The laws of the VA are similar to those of Conventional and FHA lending requirements for the credit standard.

  • A credit report must be ordered from the three major bureaus
  • The credit report is obtained and analyzed by the lender’s underwriter
  • Credit report must be within 120 days of closing or there will need to be an updated report drawn *factor this as saying you do not need to make a new loan while you are applying for any mortgage loan.
  • Any derogatory credit issues must be explained and documented
  • The credit report must determine that the borrower has an acceptable credit
  • If you make an application for a loan of any kind- the inquiry will show up on the credit report
  • Inquiries for credit must be addressed by the applicant (s)
  • All obligations are evaluated by the lender’s underwriter to include a prior mortgage or rental property
  • If a spouse is being considered as having an obligatory status on the loan, their credit history is also evaluated

Non-Traditional Credit History

If there are insufficient credit lines on the credit report non-traditional accounts must be verified:

  • rental history
  • phone
  • utilities
  • auto insurance, and any account that has a history

All Derogatory Credit Must Be Analyzed

  • If there are minor collections accounts such as a medical collection account – they may not have to be paid for approval. Also if the collections are minor and do not affect the lender’s lien status.
  • If there is a history of collection accounts by the applicant (s) there must be re-established credit lines for 12 months. This does not mean that the loan cannot be approved, but each situation must be evaluated as all circumstances are not the same for all applicants.
  • If the applicant is in a Chapter 13 Bankruptcy – which is considered a repayment plan that usually exists for a 24 to 36 months time period. The payout time for approval must be a satisfactory repayment history of at least 12 months. An attorney who handles Chapter 13 must give their approval to enter into credit again.
  • Chapter 7 Bankruptcy – required at least 2 years from discharge to prove that they have had sufficient time to re-establish themselves.
  • A determination is usually made by a review of the credit report for all significant issues that may have caused delinquency.
  • If there are extenuating circumstances, the underwriter can evaluate the credit report/obligations prior to and after the bankruptcy.
  • The latter can provide the lender with a final determination as to the re-established credit and willingness to repay their debts.

Summary

The lender will make a decision based on the final analysis of all credit information, eligibility, and determination that the loan being obtained will be paid.

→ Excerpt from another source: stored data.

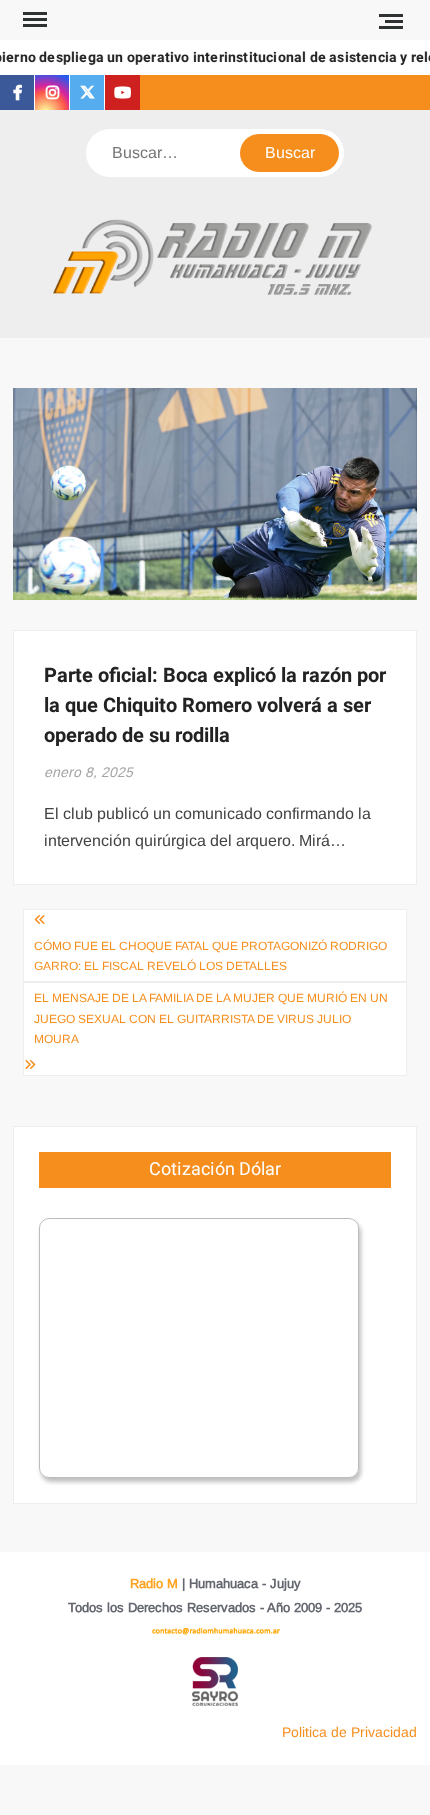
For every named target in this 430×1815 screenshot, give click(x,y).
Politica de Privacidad (349, 1732)
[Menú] (33, 20)
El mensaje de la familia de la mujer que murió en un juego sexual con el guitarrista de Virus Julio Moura (211, 1018)
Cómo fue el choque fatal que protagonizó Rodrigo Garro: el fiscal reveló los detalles (210, 956)
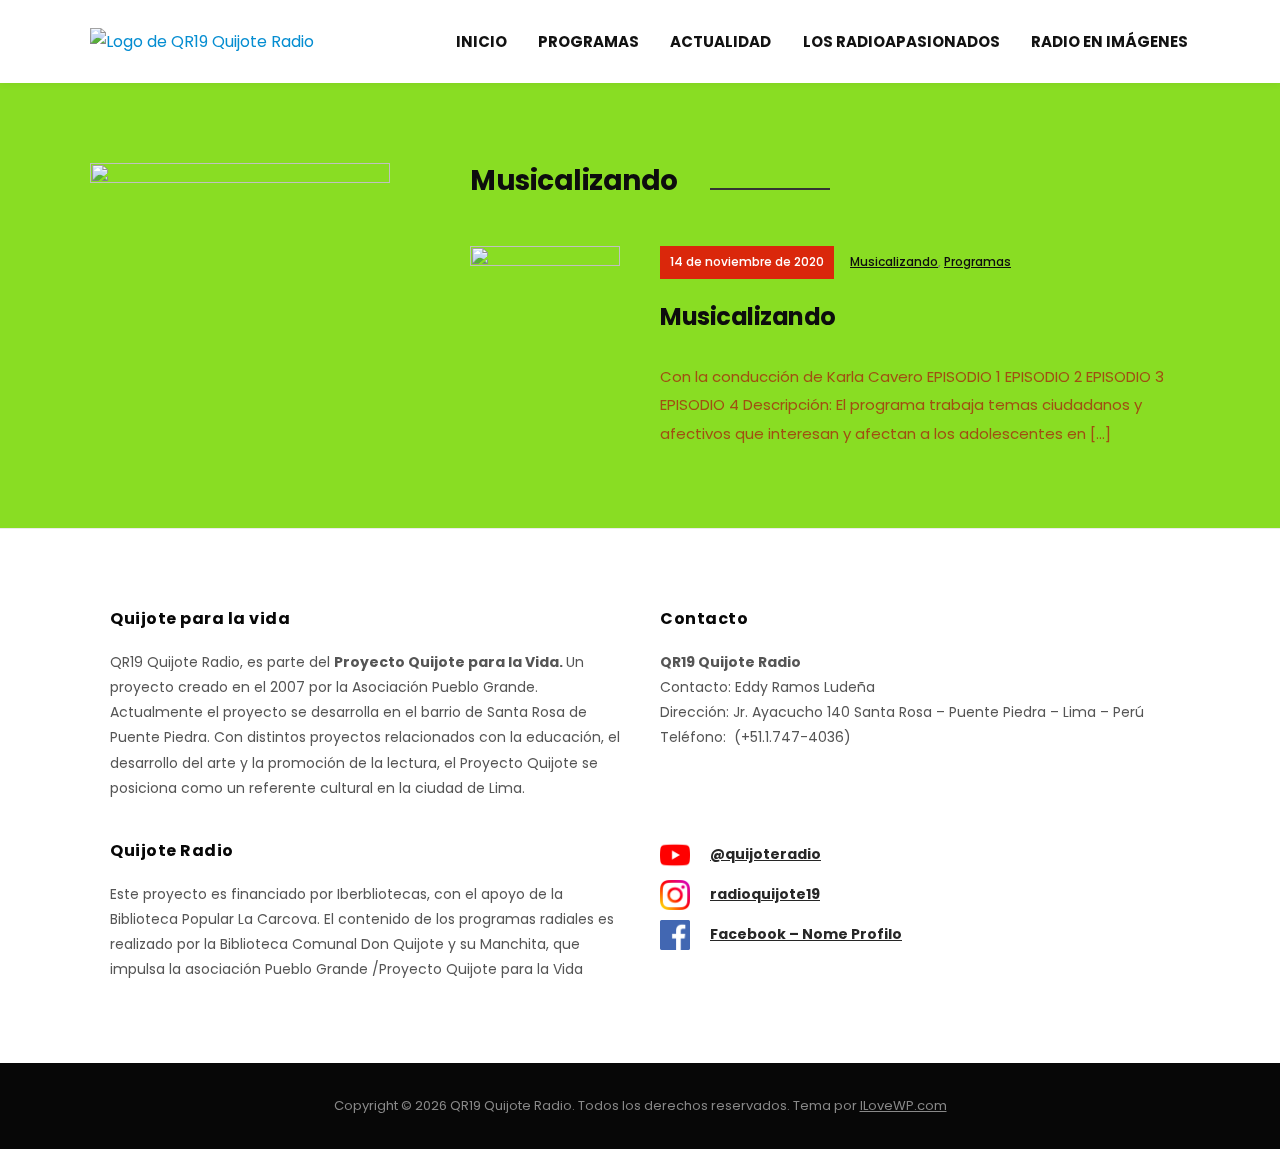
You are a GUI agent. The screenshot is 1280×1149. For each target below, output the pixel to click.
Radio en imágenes (1109, 41)
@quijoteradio (765, 854)
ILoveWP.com (903, 1105)
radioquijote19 (765, 894)
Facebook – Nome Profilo (806, 934)
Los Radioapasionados (901, 41)
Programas (588, 41)
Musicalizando (894, 261)
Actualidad (720, 41)
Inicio (481, 41)
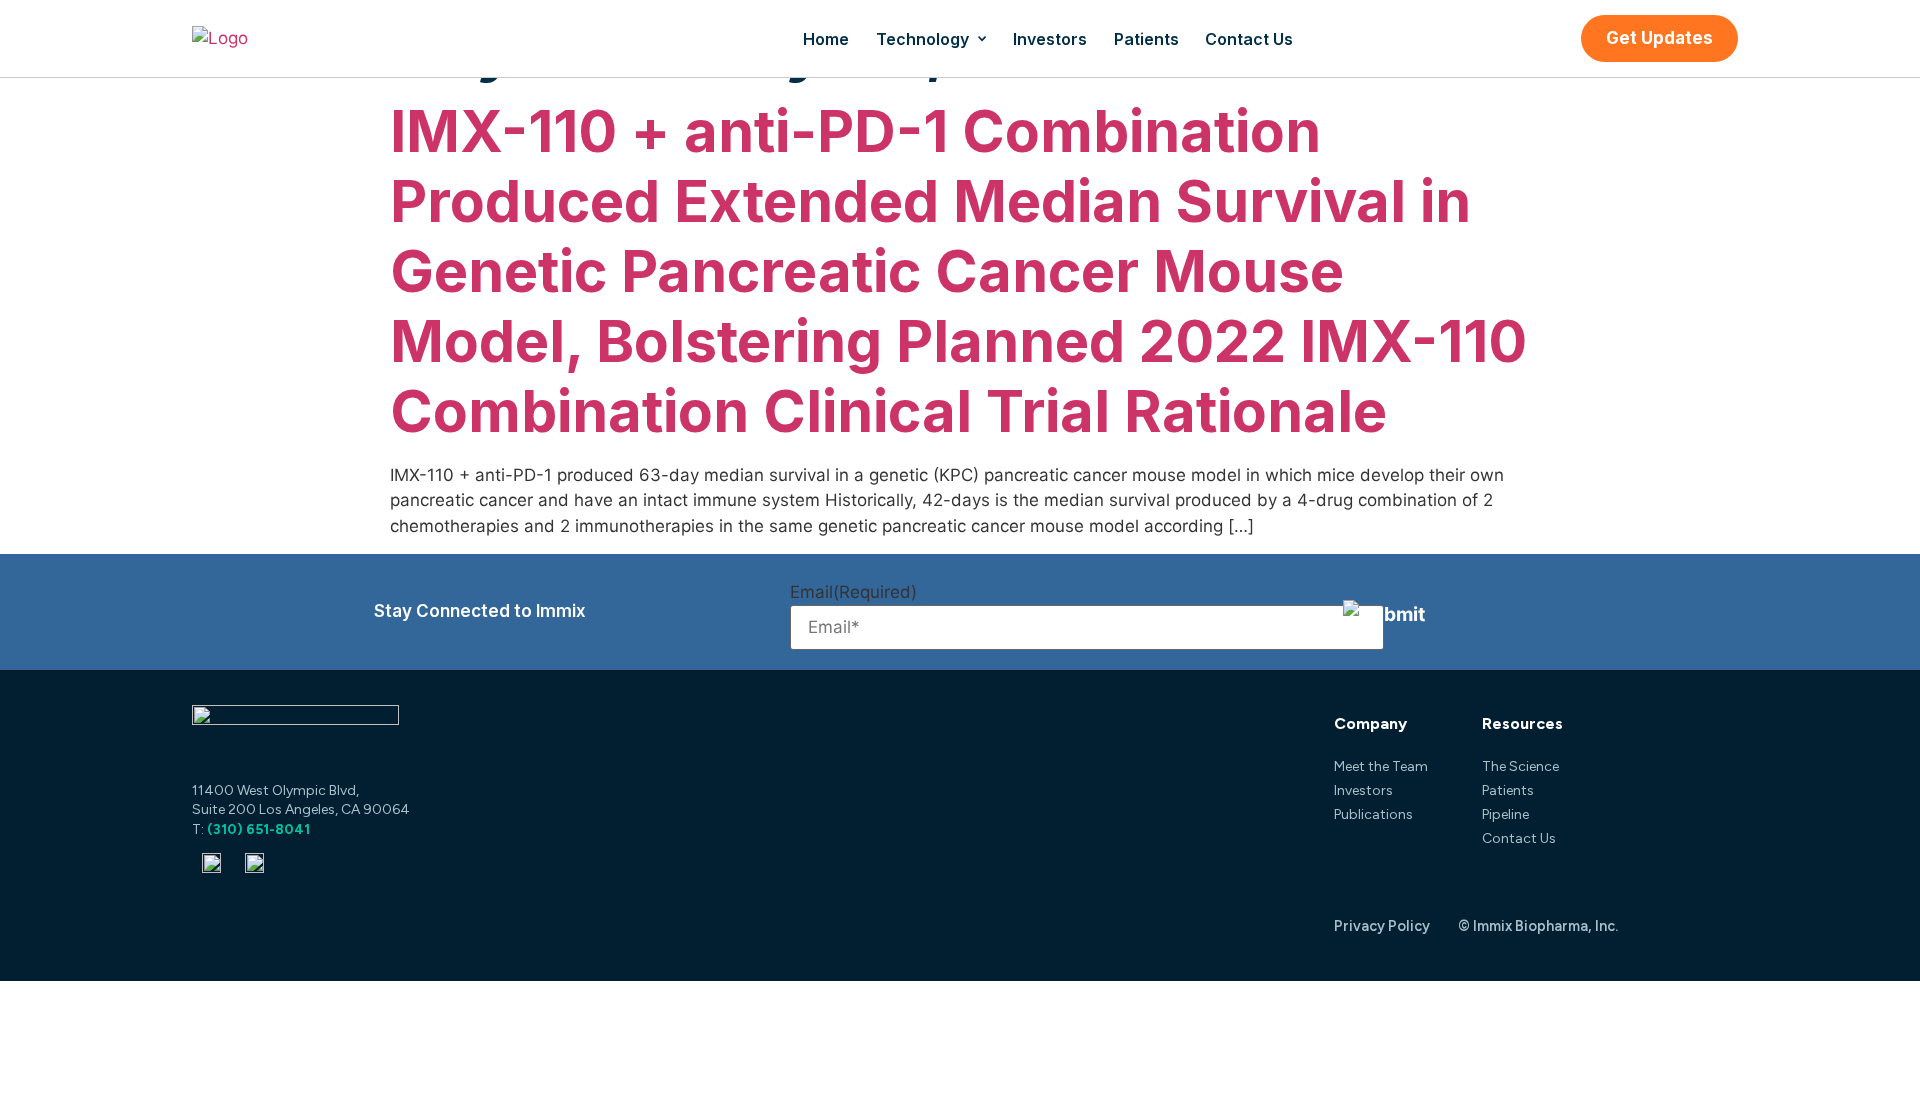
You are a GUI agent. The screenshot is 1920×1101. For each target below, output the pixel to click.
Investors (1050, 39)
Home (826, 39)
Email (853, 592)
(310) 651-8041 (258, 829)
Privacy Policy (1382, 926)
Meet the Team (1381, 766)
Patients (1146, 39)
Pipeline (1505, 814)
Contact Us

As with any mortgage loan – VA documentation is somewhat detailed. The mortgage loan is detailed in general and rightly so. This not only protects the lender but also protects the purchaser from what could be a disaster down the road.

We will be back with more on VA Loan Policies and Regulations later. We will address income, and assets, talk about the automated underwriting system, and more.